Problem description
What is needed is a verbatim copy of all the records.

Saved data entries

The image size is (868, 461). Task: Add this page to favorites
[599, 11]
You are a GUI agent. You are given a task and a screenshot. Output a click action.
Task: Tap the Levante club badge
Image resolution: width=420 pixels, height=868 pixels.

Response area
The image size is (868, 461). Task: Add this page to favorites
[599, 11]
You are a GUI agent. You are given a task and a screenshot. Output a click action.
Task: Tap the Levante club badge
Image resolution: width=420 pixels, height=868 pixels.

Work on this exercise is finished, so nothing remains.